Every record here must be copied exactly, except for the images it holds.

::::::

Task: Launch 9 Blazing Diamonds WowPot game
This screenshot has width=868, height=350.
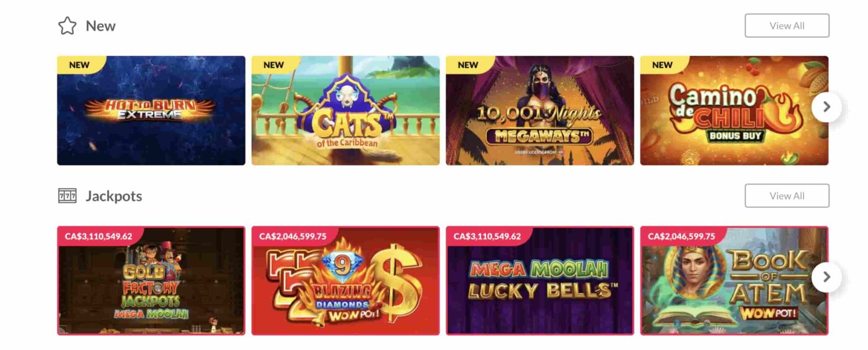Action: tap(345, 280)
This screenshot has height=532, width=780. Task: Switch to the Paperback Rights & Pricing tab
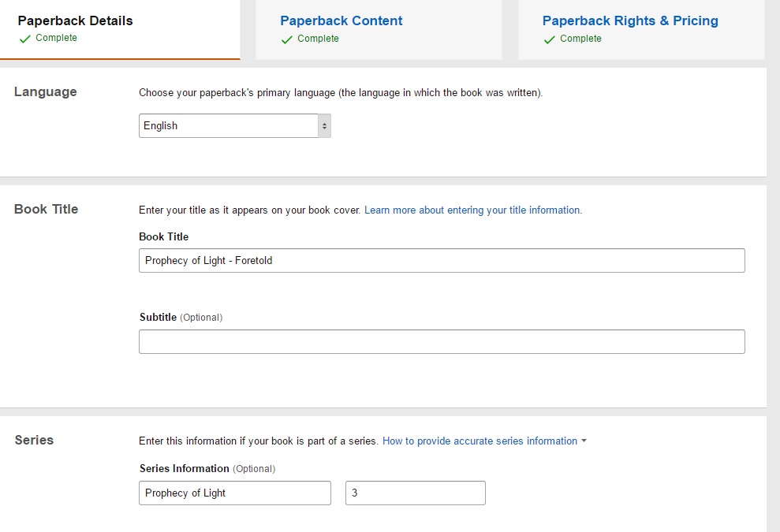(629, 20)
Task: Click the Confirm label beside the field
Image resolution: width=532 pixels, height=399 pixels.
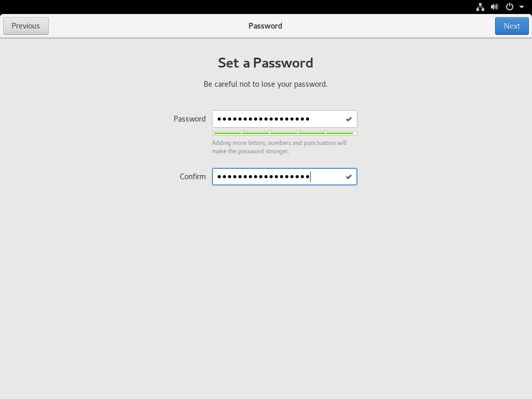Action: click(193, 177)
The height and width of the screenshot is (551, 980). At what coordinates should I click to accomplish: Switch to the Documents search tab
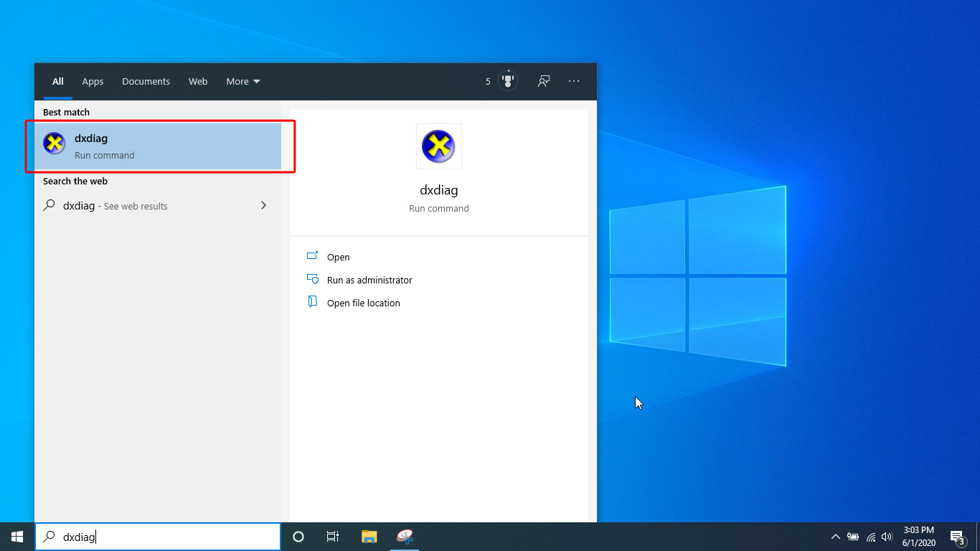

::::::

FINISHED EXERCISE:
Task: Launch 9 Blazing Diamonds WowPot game
This screenshot has width=868, height=350.
Action: tap(345, 280)
This screenshot has height=532, width=780. Task: Switch to the Paperback Rights & Pricing tab
(629, 20)
Task: Click the Confirm label beside the field
Image resolution: width=532 pixels, height=399 pixels.
Action: click(193, 177)
The height and width of the screenshot is (551, 980). At what coordinates should I click to accomplish: Switch to the Documents search tab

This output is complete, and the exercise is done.